What can you say of a Holocaust film where most of the tender moments and emotional scenes are not of the Holocaust or the prisoners sent off to execution camps, but of the zoo animals who share an intimate, warm and almost human relationship with their caretakers!

Dr. Jan Zabinski (Johan Heldenbergh) and his wife Antonina (Jessica Chastain) are in charge of the Warsaw zoo, where the inmates are like family; some even share the keepers’ bed. Even a domineering mother elephant will not stop Antonina from saving a newly-born calf from asphyxiation and reviving it.

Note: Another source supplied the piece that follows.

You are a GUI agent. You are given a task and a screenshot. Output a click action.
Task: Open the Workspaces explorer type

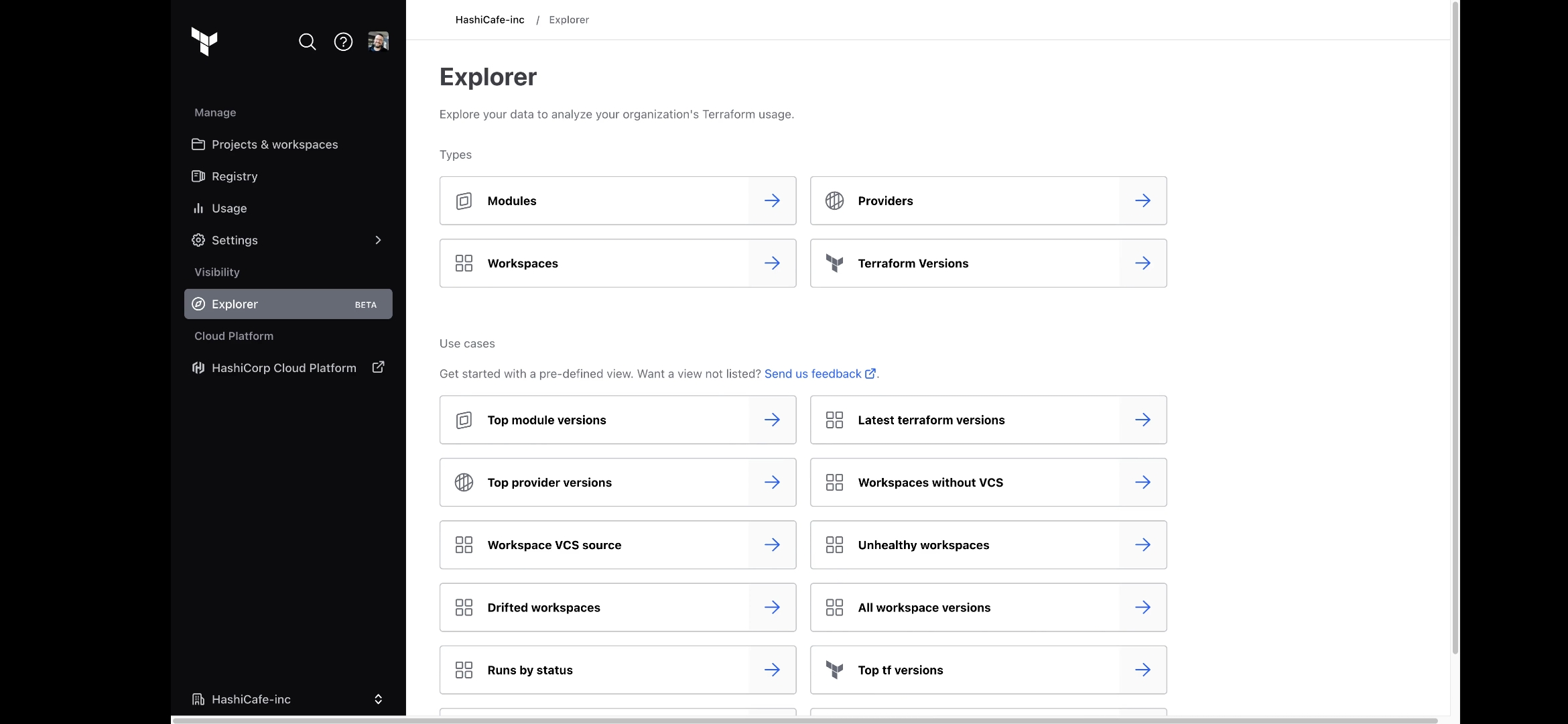pos(618,263)
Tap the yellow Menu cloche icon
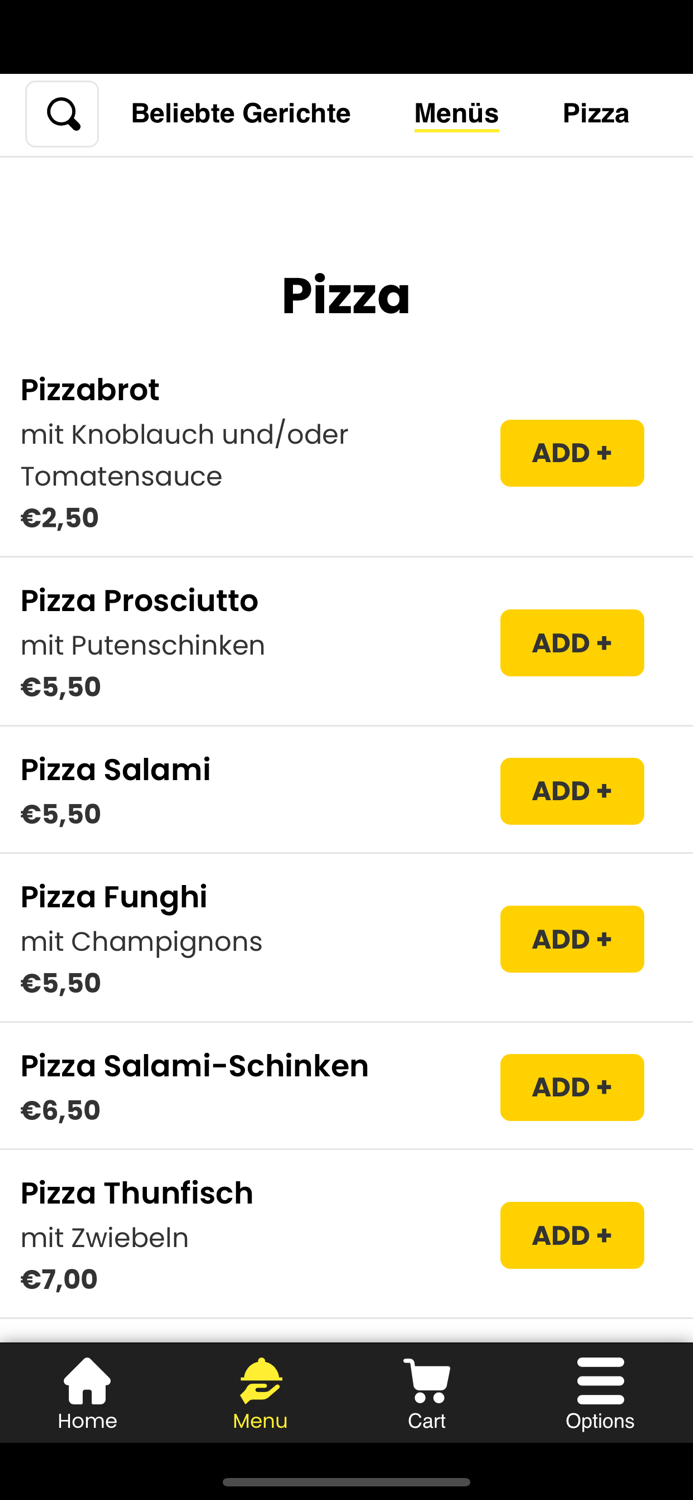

Adapted from Diane Ackerson’s 2007 best-seller by the same name, The Zookeeper’s Wife is the historical account of Nazi Germany invading Poland on First September 1939 and its aftermath. And, as the title suggests, it is a Holocaust film told from a woman’s point of view. Also, gleanings from the protagonist Antonina’s diaries would mean that director Caro lays equal, if not more, emphasis on the callous treatment and slaughter of the furry and feathered friends as the planned murder of European Jewry.

When Dr. Lutz Heck (Daniel Bruhl) is appointed as the chief zoologist of the Reich, he starts exterminating some of the zoo inmates while dispatching the rest to Berlin, proffering the excuse of the animals not being able to survive the Warsaw winter—ultimately ordering the zoo to be closed down. The Zabinskis’ ruse of raising hogs in the zoo to provide meat for the German troops works. On the pretext of collecting garbage to feed the pigs, Jan picks up Jewish children from the ghetto and shelters them in the zoo premises.

Shot entirely in Prague, The Zookeeper’s Wife misses out on a splendid opportunity of being one of the great Holocaust films of all time. In a couple of instances, the progression of the narrative shows inherent flaws — for instance, Antonina is shown delivering a child without being shown pregnant.  Though the direction is faultless, it’s the loose script which makes the film suffer. Johan Heldenbergh as Jan is cast well though a more cogent villain than Bruhl — who’s shown having more than a passing interest in Antonina—would have done wonders.

Though not exactly in the Schindler’s List league— in the sense that it neither haunts you nor tugs at your conscience — the Zabinskis saved more than 300 Jews by their sheer ingenuity and intent. Ultimately, it’s the four–legged wonders who end up being the scene-and-heart stealers!